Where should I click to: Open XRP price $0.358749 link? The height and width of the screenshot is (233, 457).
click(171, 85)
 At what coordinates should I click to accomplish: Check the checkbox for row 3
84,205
* * *
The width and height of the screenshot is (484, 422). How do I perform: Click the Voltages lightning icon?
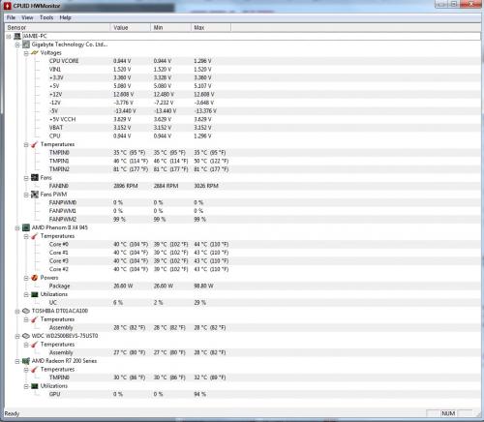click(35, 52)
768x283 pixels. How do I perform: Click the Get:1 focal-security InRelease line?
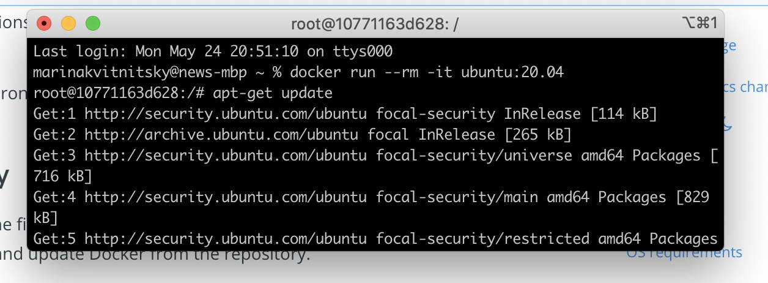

● **DIRECTIONS FOR THIS TASK**: The lines to reproduce run from the one above containing "The width and" through the one containing "768x283 pixels. How". Copy them exactly and leave out all pictures.

● **EXPECTED ANSWER**:
The width and height of the screenshot is (484, 422). How do I perform: Click the Voltages lightning icon?
click(35, 52)
768x283 pixels. How do I perform: Click the Get:1 focal-security InRelease line?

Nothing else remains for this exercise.